Year of Unearthing New Species

How many species really inhabit our Earth? Estimates soar as high as 8.7 million – and if that number rings true, then we’ve only identified and described 15 percent of our world’s species!

At Drexel and the Academy of Natural Sciences of Drexel University, scientists have helped enter dozens of new species into the scientific record during 2019. Below are a few of these new discoveries.

DIATOMS

Adlafia neoniana is a new diatom species from forest streams in Puerto Rico. Donald Charles, PhD, a senior scientist at the Academy, and a team of international researchers collected samples of the new diatom in two streams as a part of a long-term monitoring program conducted by the National Ecological Observatory Network.

adlafia neoniana

Adlafia neoniana. Image: Don Charles/ANS

“This is the first taxon collected as part of the NEON project to be described as a new species, and thus it is named after the Neon project,” explained Charles. “Also, this taxon is found in good water quality conditions and its presence, or lack thereof, is potentially a good indicator of ecological change in tropical streams.”

Navicula eileeniae is a new diatom species with an unusually shaped external raphe slit, undulate toward the diatom’s proximal ends. This character feature has only been found in a single other Navicula species found only in Europe.

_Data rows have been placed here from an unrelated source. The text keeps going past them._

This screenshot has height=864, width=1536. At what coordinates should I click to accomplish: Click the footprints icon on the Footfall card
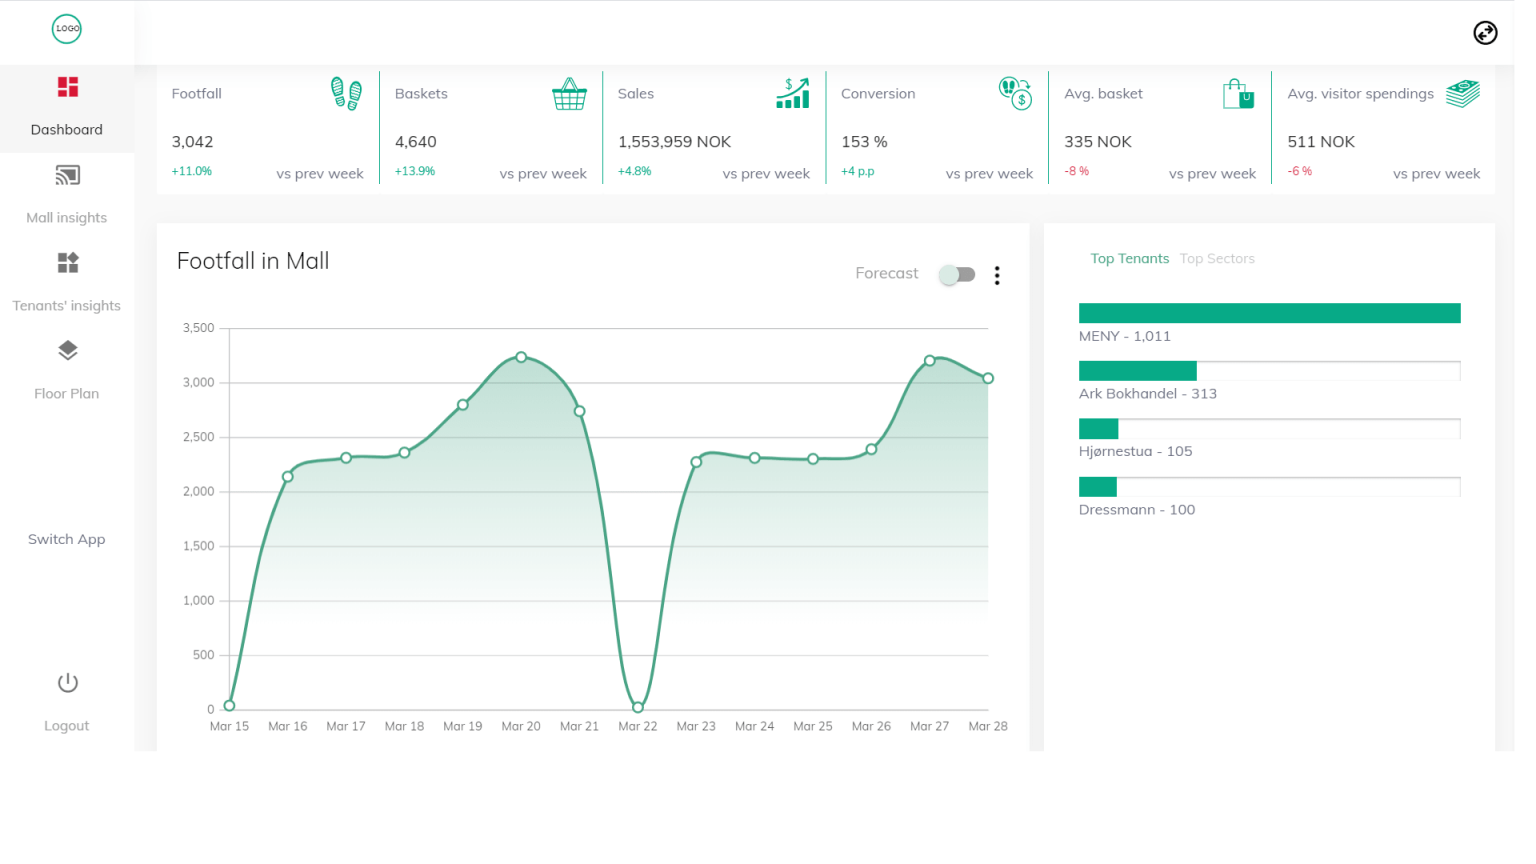[343, 93]
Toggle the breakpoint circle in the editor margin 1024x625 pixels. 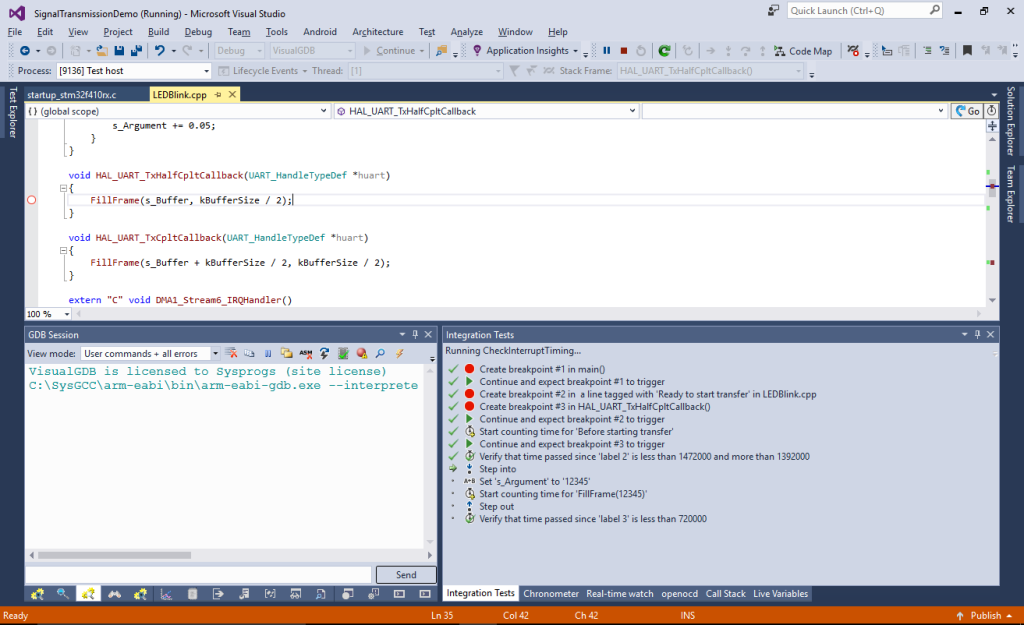coord(31,199)
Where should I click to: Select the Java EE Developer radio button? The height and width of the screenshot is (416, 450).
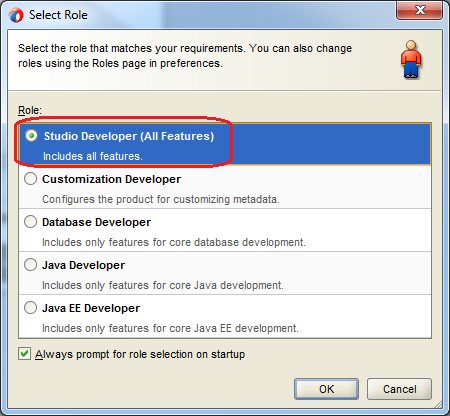30,308
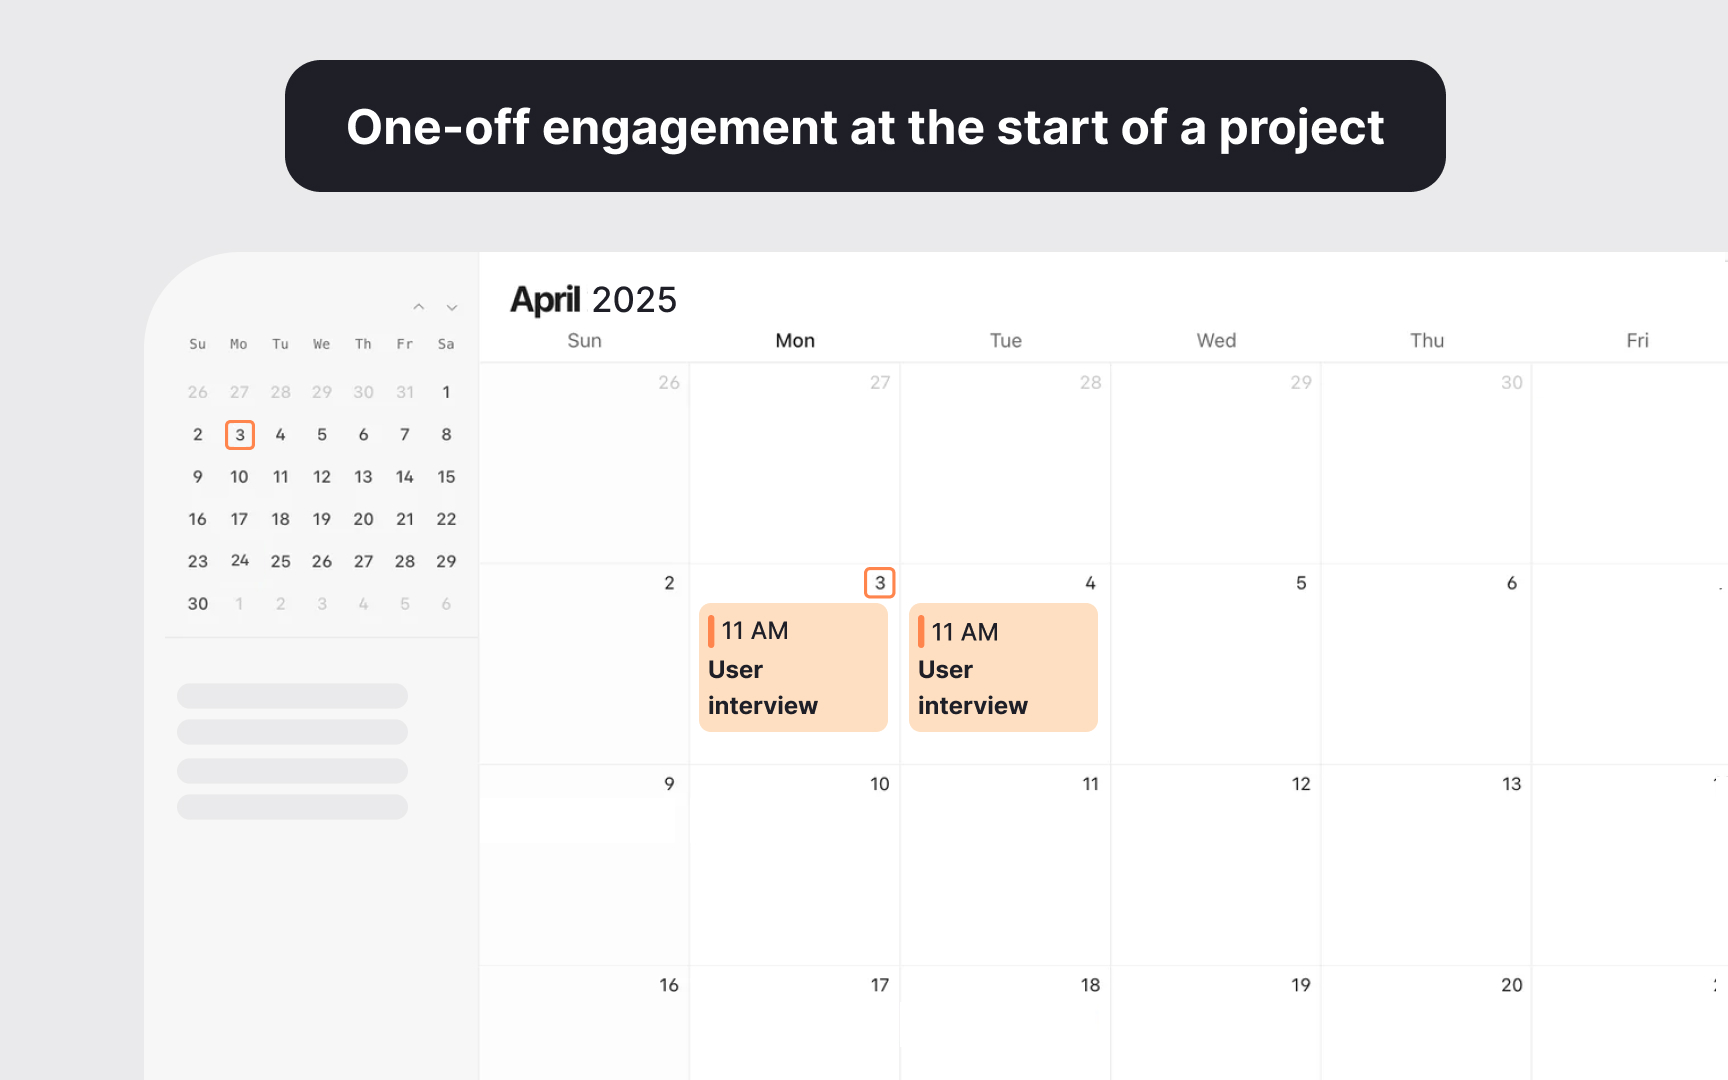The image size is (1728, 1080).
Task: Select April 30 in the mini calendar
Action: click(x=197, y=603)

Marina Potapova, PhD, associate professor in the Department of Biodiversity, Earth & Environmental Science (BEES) in Drexel’s College of Arts and Sciences and assistant curator of diatoms at the Academy of Natural Sciences, is an author on the study which confirms that a population of previously unknown Navicula species has been expanding in Central Appalachia since 2007.

Navicula eileeniae

Navicula eileeniae. Image: Marina Potapova/ANS

EELS

The new discoveries of Electrophorus varii and Electrophorus voltai show a shocking diversity of electric eels in South America, and help unearth what historical events might have promoted the evolution of the species. Mark Sabaj, PhD, interim curator of fishes at the Academy of Natural Sciences, is well-versed in techniques for catching electric eels both with and without getting shocked. His skills were well utilized in the collection of this new species.

Electrophorus varii
Electrophorus varii. Image: Mark Sabaj/ANS


FISH: ALIVE AND FOSSILIZED

Bryconops rheoruber is a new species of Tetra from the Rio Xingu Basin in Brazil. The characiform fish, commonly called Tetras, is the largest group of freshwater fishes. The group includes the tiny neon variety that are aquarium favorites; dogtooths and dorados, popular in sport fishing; the human-toothed pacus; and the menacing piranhas. Sabaj recently worked with a team of researchers who asserted that this diverse group of fish actually share a single common ancestor.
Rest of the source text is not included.